Objektbeschreibung
Das dreigeschossige Gebäude mit steilem, zweigeschossigem Dach ist an der Straßen- und Rückfront ab dem ersten Obergeschoss in Fachwerk ausgeführt. Zu den Nachbarhäusern hin stehen zwei hohe, 90 cm dicke Seitenmauern. In der rechten Hälfte der Fassade springt ein mehreckiger, zweigeschossiger Erker mit einem an die Dachzone angelehnten Dach hervor. Das gesamte Gebäude erstreckt sich zwischen Moselfront und Oberstraße mit einer Tiefe von fast 18 Metern, bei einer Breite von nur 9 Metern und einer Höhe von 14 Metern. Das Fachwerk hat eng stehende Ständer und hohe Eckstreben. Die Brüstungen sind durchgehend mit Rautenmustern und geschweiften Krummhölzern geschmückt. Das Dach besitzt mehrere Gauben mit hohen spitzen Dächern. Das so einheitlich wirkende Gebäude besteht aus zwei kurz hintereinander errichteten Bauten. Ursprünglich wurde nur ein Gebäude an der Dorfstraße errichtet, das dann, noch im 16. Jahrhundert, durch einen ganz ähnlich aufgebauten Anbau Richtung Moselufer erweitert wurde.
Geschichte und Funktion
Trotz der in Mittelalter und Früher Neuzeit bestehenden Herrschaftsstrukturen konnten die Gemeinden damals frühe Formen einer kommunalen Selbstverwaltung praktizieren. Alle männlichen, aus alt eingesessenen Familien stammenden Haushaltsvorstände bildeten die Dorfversammlung und wählten ihren Bürgermeister und andere Funktionsträger. Sie wurden von den Amtmännern der Trierer Kurfürsten und den am Ort ansässigen Vögten respektiert. Doch ein Rathaus hatte damals noch viel mehr Funktionen, als „nur“ die Dorfversammlung aufzunehmen und dem Bürgermeister eine Stube zur Verfügung zu stellen. Die Häuser dienten ähnlich wie die heutigen Dorfgemeinschaftshäuser als Festhäuser, in denen die Bürger zu Taufen, Hochzeiten oder Beerdigungen einladen konnten. Es gab gemeinsame „Dorfgelage“. Darüber hinaus hatten die Rathäuser auch wirtschaftliche Funktionen. Im Moselkerner Rathaus lagen im Erdgeschoss zwei Verkaufshallen - eine hinter dem Eingang von der Oberstraße her, die andere im hinteren Anbau. Diese war sogar von der Moselfront her ursprünglich mit einem Wagen zu befahren. Hier wurden die Maße und Gewichte aufbewahrt und Verkaufsverhandlungen geführt, etwa wenn Weinhändler ins Dorf kamen. Auch die jährlichen Versteigerungen, wie die der Nüsse, fanden im Rathaus statt.

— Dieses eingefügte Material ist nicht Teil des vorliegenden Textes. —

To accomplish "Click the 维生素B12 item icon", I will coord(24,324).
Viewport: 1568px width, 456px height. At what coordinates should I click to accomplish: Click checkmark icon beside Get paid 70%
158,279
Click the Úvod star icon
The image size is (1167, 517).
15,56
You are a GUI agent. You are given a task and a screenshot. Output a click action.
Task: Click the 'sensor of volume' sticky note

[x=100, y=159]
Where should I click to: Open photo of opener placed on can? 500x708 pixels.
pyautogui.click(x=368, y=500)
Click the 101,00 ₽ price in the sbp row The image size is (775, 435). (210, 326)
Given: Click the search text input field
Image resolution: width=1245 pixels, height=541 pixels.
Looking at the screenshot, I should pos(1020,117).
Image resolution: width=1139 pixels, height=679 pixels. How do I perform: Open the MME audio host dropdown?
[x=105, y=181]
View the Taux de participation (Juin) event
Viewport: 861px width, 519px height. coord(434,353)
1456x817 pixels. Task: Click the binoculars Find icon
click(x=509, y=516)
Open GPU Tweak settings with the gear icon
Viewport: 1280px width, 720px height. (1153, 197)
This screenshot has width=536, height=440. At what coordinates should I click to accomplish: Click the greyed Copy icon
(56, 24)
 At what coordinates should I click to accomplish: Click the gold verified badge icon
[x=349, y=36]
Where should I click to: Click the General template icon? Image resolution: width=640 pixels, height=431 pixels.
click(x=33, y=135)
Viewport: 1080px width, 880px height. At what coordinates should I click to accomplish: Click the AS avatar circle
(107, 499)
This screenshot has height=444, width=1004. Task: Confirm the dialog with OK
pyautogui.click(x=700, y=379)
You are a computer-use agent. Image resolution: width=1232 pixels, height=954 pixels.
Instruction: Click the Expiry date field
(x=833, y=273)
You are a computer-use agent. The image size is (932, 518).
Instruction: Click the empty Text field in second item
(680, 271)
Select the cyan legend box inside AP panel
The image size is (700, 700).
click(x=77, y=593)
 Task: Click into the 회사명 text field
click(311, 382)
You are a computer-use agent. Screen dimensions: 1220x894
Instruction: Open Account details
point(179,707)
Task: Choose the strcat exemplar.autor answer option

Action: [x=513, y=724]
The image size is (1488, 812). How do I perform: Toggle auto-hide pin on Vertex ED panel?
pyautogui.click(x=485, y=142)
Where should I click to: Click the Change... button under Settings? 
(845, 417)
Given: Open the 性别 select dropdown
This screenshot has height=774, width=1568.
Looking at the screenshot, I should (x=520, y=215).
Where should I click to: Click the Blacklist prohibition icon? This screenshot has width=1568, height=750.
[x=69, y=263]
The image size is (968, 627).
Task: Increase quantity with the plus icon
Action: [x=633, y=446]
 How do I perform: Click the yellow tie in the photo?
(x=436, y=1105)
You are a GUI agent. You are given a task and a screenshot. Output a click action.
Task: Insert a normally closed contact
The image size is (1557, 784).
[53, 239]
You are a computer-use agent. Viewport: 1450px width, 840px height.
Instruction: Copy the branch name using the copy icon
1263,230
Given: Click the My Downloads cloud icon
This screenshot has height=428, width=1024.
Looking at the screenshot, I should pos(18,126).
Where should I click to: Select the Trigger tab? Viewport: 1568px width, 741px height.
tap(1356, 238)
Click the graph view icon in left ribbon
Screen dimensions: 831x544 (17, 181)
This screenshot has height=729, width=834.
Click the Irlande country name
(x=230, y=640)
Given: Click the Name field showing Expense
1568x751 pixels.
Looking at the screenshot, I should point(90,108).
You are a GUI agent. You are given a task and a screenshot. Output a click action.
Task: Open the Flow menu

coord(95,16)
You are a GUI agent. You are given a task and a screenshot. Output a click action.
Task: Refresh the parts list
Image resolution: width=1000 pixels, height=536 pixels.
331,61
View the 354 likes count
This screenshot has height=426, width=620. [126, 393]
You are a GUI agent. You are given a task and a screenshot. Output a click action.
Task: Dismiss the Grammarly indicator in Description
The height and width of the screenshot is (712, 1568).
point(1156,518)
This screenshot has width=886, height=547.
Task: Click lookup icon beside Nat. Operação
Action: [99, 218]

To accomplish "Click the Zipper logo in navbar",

Neben dem Eingang ist ein eiserner Ring in die Mauer eingelassen, der allgemein als Pranger gedeutet wird. Mit entehrenden Strafen wie dem „an den Pranger stellen“ wurden straffällig gewordene Menschen dem Spott preisgegeben. Das Rathaus wurde im 18. Jahrhundert, als die Pfarrkirche neu gebaut wurde, auch als Behelfskirche genutzt. Als die Franzosen 1794 die Herrschaft an der Mosel übernahmen, schafften sie die alte kommunale Selbstverwaltung per Federstrich ab. Als Rathaus wurde es nun nicht mehr benutzt und geriet mehr und mehr in Verfall. Es diente noch als Schulgebäude, bis in den 1840er Jahren unter preußischer Verwaltung ein neues Schulhaus an der Moselstraße gebaut wurde. Das Rathaus war dann nur noch Obdachlosenunterkunft, bis ein soziales Projekt ihm neues Leben einhauchte. Die Kirchengemeinde kaufte das Haus 1907 von der Zivilgemeinde, um eine Niederlassung von Schwestern einzurichten: die Dienerinnen vom heiligsten Herzen Jesu aus dem Mutterhaus in Wien lebten hier und betrieben einen Kindergarten, eine Nähschule und widmeten sich der ambulanten Krankenpflege. Zwischen 1904 und 1907 wurde das verfallende Gebäude durchgreifend renoviert und als „Klösterchen“ eingerichtet. Die Schwestern lebten und arbeiteten in Moselkern bis 1969 und viele Moselkerner Bürgerinnen und Bürgern können sich noch an ihre Kindergartenzeit bei ihnen erinnern. Von 1969 bis 1997 war das Haus im Besitz von Dr. Ulrich Müller-Frank (1917-1996), 1956 bis 1975 Bürgermeister der Stadt Bensberg in Nordrhein-Westfalen. Nach seinem Tod erwarb die Ortsgemeinde Moselkern das Haus von den Erben und ließ die Tradition wieder aufleben, indem sie es wieder als Rathaus nutzt. Im Haus kann auch wieder gefeiert werden - es ist für standesamtliche Trauungen, private Feiern und Veranstaltungen zu mieten.
Kulturdenkmal
Das Rathaus wird im Nachrichtlichen Verzeichnis der Kulturdenkmäler im Landkreis Cochem-Zell (Stand 2023) geführt. Der Eintrag lautet:
„Oberstraße 47, ehem. Rathaus, dreigeschossiges Fachwerkhaus, tlw. massiv, bez. 1535; Rückseite wohl 2. Hälfte 16. Jh.“
(Ingeborg Scholz, Moselkern, 2023)
Internet
historisches-rathaus-moselkern.de: Rathaus Moselkern (abgerufen 06.11.2023)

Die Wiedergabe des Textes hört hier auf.